Tuesday, October 23, 2012

Think Pink

 Dear Savannah,

   I have been doing a lot of thinking lately about my pregnancy and my little miracle who is currently snoring right next to me. Yes, sweet baby of mine, you snore. Last week, I started the book Bloom, by Kelle Hampton. I was finished in three days, record time for a mom raising her own child with special needs who has not picked up a book since you were born. Kelle, well she is amazing. Her memoir had me in tears on several occasions. Maybe because I could relate in some ways, or maybe because she is so inspiring and I want I be more, as a mother and as a person.

   Our journey started much different. In fact, I woke from a dream on October 2, 2010 that I was pregnant with a little girl. Nothing was out of the ordinary with my cycle but I went ahead and took a pregnancy test, and yes, there were two, pink, faint lines so I went right in for a blood test. 

   I never wanted to be the mom to say that I didn't plan my pregnancy. I would be lying if I told you any different. While some pregnancies are planned, I would imagine that many more are not. Anyway, not really what I want to tell you either but I had kicked Daddy out and for the past five nights, I was living alone. You see, we never did well together when we would drink. We would drink too much and it never ended well. I had enough, and thought it was time to move on. Little did I know that two pink lines would change us into much more responsible adults and two people that really loved each other and would love you even more. This change started instantly and we remain this way today. It's crazy how much better a relationship works without the influence of Jack Daniels.

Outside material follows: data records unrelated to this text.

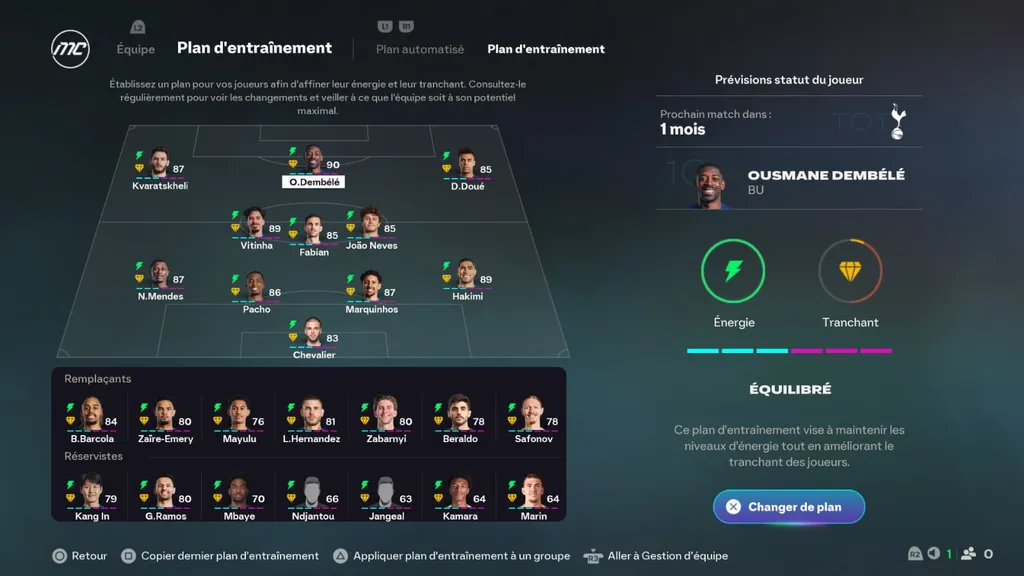This screenshot has height=576, width=1024.
Task: Click the MC manager career logo
Action: coord(70,49)
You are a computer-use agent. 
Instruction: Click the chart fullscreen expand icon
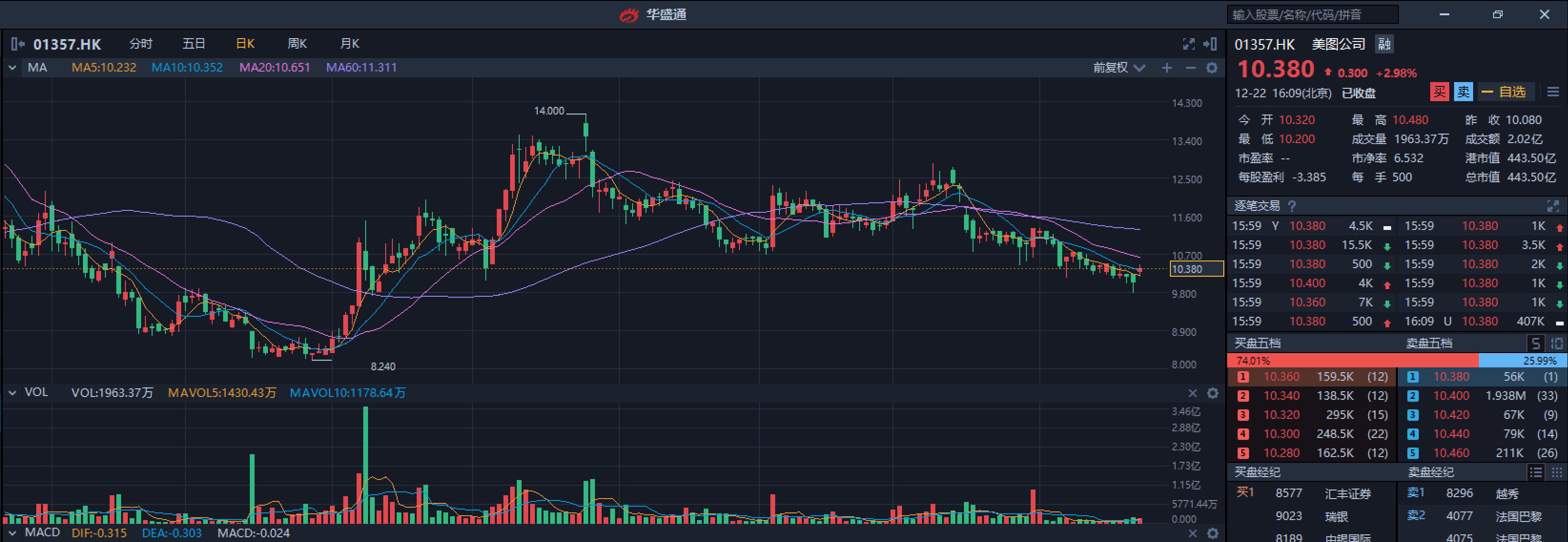coord(1188,44)
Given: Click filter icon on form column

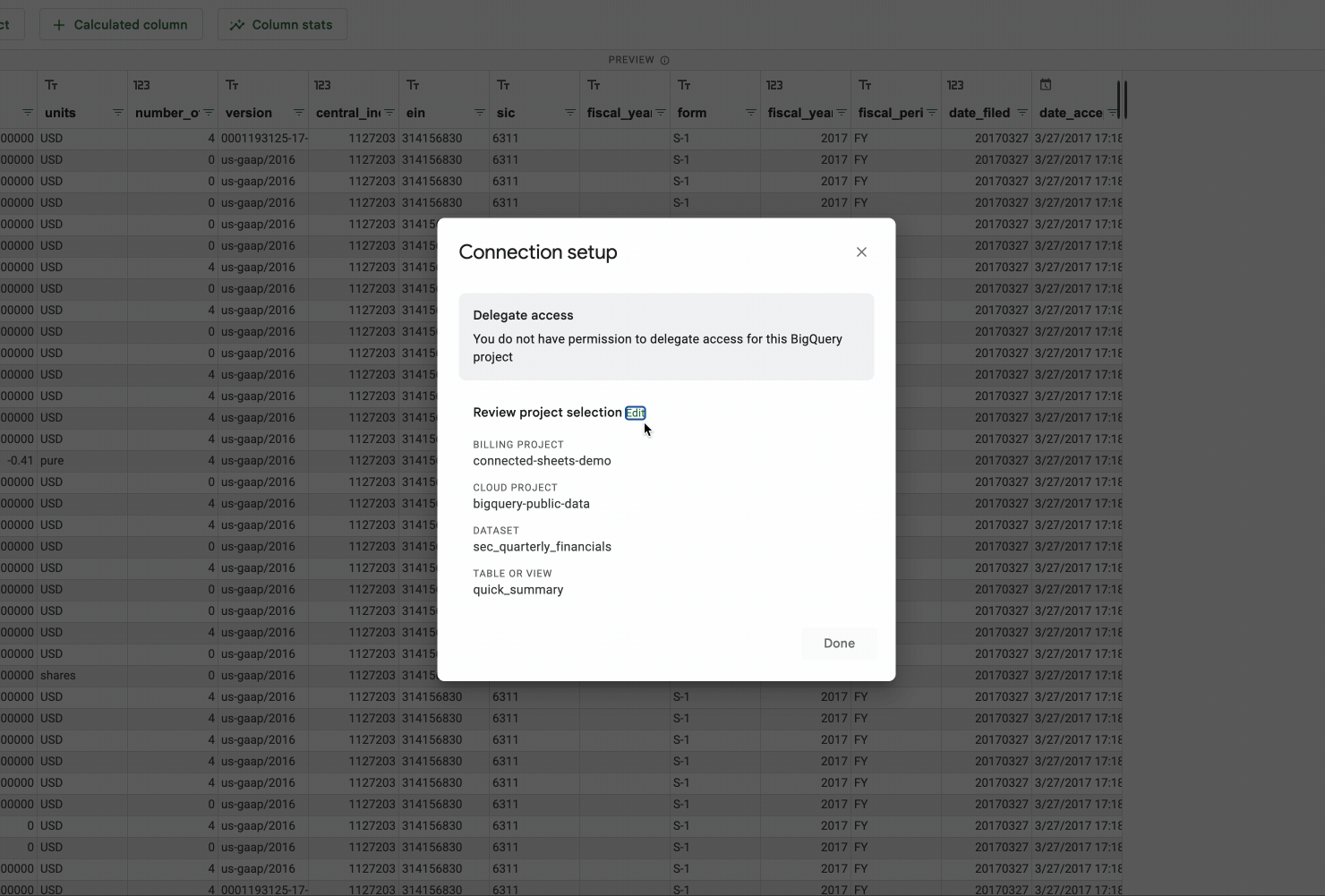Looking at the screenshot, I should click(751, 113).
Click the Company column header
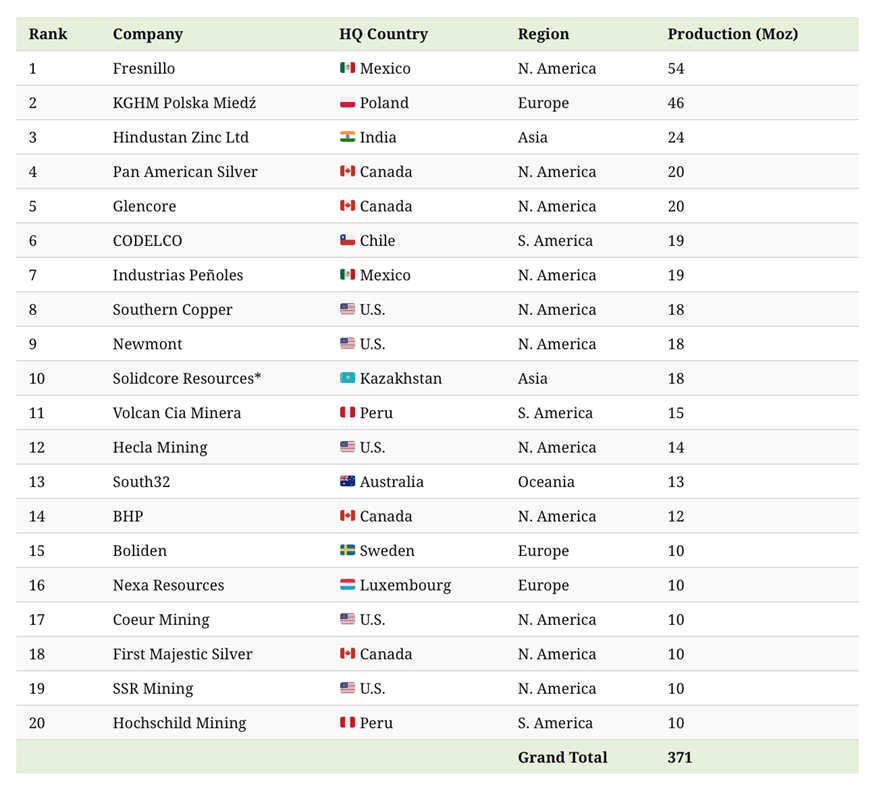The image size is (877, 789). (x=147, y=34)
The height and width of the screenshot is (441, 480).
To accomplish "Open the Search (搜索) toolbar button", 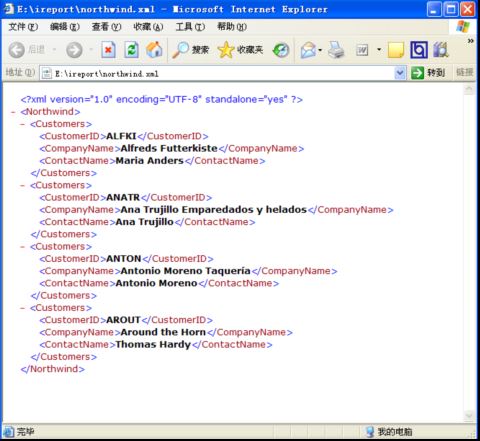I will click(190, 50).
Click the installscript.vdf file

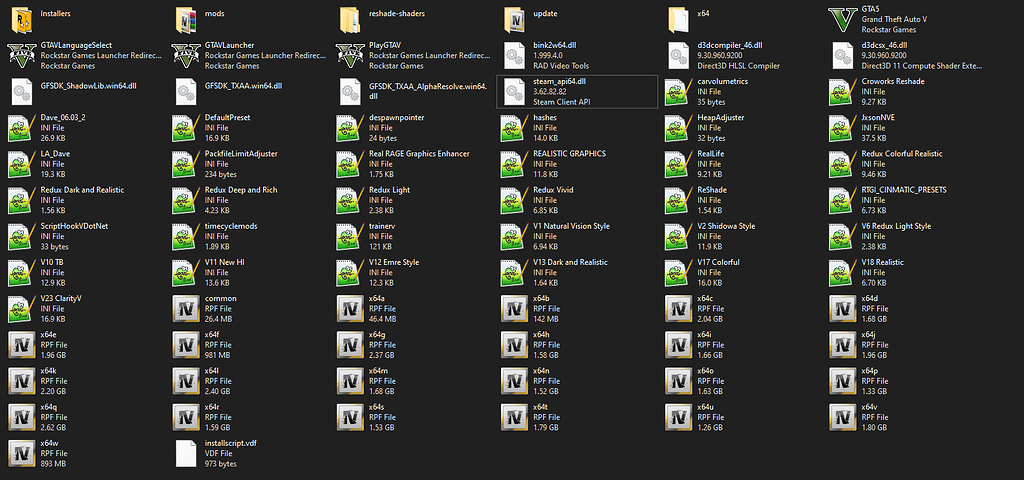point(186,452)
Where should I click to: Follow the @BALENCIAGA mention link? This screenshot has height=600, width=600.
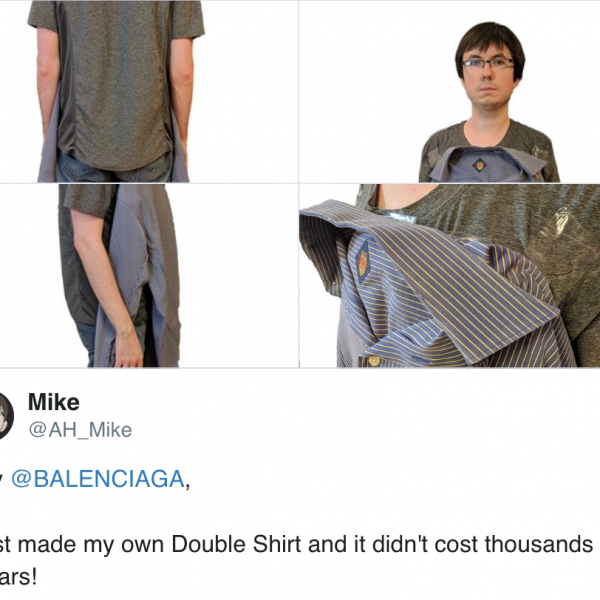click(x=98, y=479)
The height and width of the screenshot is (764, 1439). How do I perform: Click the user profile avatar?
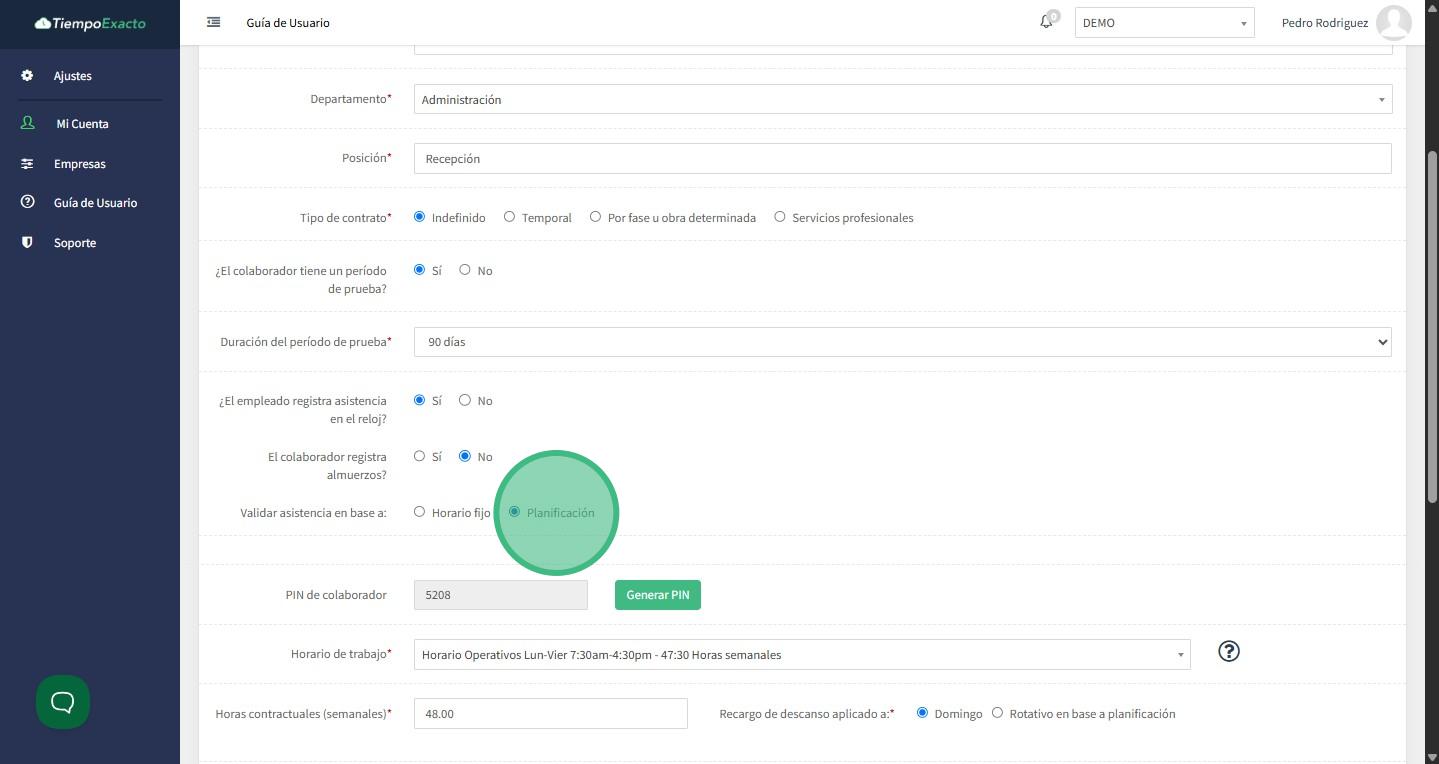click(1393, 22)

   On my way to the doctor to confirm a pregnancy, I was in tears talking to my bestie Kelli. She calmed me down for a short time. As I was sitting in the office, I felt very overwhelmed and scared that I might in fact be pregnant.  I had a young male doctor who confirmed the pregnancy but thought the blood counts were low. I had told him I had some cramping the night before so he sent me for my first, of numerous ultrasounds. I left the office and burst into tears calling Kelli again, who offered to meet me at the hospital. At first I said yes, and then I changed my mind. I knew there was nothing she could do and that I would be just fine. So, before my phone died, I told her I would call her later.  I had so many mixed emotions. I was just really scared to take on such a huge responsibility in the beginning. I was also very excited to know that I would be a mommy, something I have always dreamed of. Never think for a minute that I didn't want you. I was just not expecting to have a child before I was married. I loved you from the day the doctors told me I was expecting.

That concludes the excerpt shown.